Dual-quaternion learning control for autonomous vehicle trajectory tracking with safety guarantees

TL;DR

This paper introduces a dual-quaternion based learning controller for autonomous robots that ensures stable trajectory tracking with safety guarantees by integrating Gaussian Process regression for online disturbance compensation.

Contribution

It presents a novel geometric control framework combining dual quaternions and probabilistic learning to achieve robust, model-free trajectory tracking with formal stability guarantees.

Findings

Accurate trajectory tracking under disturbances demonstrated in simulations.

The controller maintains stability with probabilistic bounds on pose error.

Effective disturbance compensation using Gaussian Processes in a geometric setting.

Abstract

We propose a learning-based trajectory tracking controller for autonomous robotic platforms whose motion can be described kinematically on $\mathrm{SE}(3)$. The controller is formulated in the dual quaternion framework and operates at the velocity level, assuming direct command of angular and linear velocities, as is standard in many aerial vehicles and omnidirectional mobile robots.

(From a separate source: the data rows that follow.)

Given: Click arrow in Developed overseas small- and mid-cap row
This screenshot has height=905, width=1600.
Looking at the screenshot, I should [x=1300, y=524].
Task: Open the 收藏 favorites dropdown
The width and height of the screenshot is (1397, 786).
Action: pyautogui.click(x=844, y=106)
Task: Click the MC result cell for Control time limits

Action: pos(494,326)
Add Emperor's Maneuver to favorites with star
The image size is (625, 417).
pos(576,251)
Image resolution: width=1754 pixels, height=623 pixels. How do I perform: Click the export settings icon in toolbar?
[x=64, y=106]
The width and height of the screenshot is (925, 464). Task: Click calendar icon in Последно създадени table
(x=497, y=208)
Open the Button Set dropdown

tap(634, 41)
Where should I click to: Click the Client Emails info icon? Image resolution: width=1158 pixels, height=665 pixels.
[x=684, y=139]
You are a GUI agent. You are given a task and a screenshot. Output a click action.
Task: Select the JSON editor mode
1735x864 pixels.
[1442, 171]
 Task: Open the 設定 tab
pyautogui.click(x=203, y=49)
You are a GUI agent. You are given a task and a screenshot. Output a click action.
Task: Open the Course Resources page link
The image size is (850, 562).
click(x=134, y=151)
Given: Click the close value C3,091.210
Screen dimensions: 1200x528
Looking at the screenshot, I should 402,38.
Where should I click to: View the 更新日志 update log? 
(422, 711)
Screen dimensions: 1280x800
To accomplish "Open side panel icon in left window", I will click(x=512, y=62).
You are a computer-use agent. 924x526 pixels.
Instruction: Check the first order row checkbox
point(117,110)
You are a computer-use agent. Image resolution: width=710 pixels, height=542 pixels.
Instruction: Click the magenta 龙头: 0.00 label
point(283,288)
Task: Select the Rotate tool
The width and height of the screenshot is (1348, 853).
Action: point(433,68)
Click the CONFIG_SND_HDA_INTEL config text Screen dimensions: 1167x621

Gaussian Process (GP) regression is integrated into a geometric feedback law to learn and compensate online for unknown, state-dependent disturbances and modeling imperfections affecting both attitude and position, while preserving the algebraic structure and coupling properties inherent to rigid-body motion. The proposed approach does not rely on explicit parametric models of the unknown effects, making it well-suited for robotic systems subject to sensor-induced disturbances, unmodeled actuation couplings, and environmental uncertainties. A Lyapunov-based analysis establishes probabilistic ultimate boundedness of the pose tracking error under bounded GP uncertainty, providing formal stability guarantees for the learning-based controller. Simulation results demonstrate accurate and smooth trajectory tracking in the presence of realistic, localized disturbances, including correlated rotational and translational effects arising from magnetometer perturbations. These results illustrate the potential of combining geometric modeling and probabilistic learning to achieve robust, data-efficient pose control for autonomous robotic systems.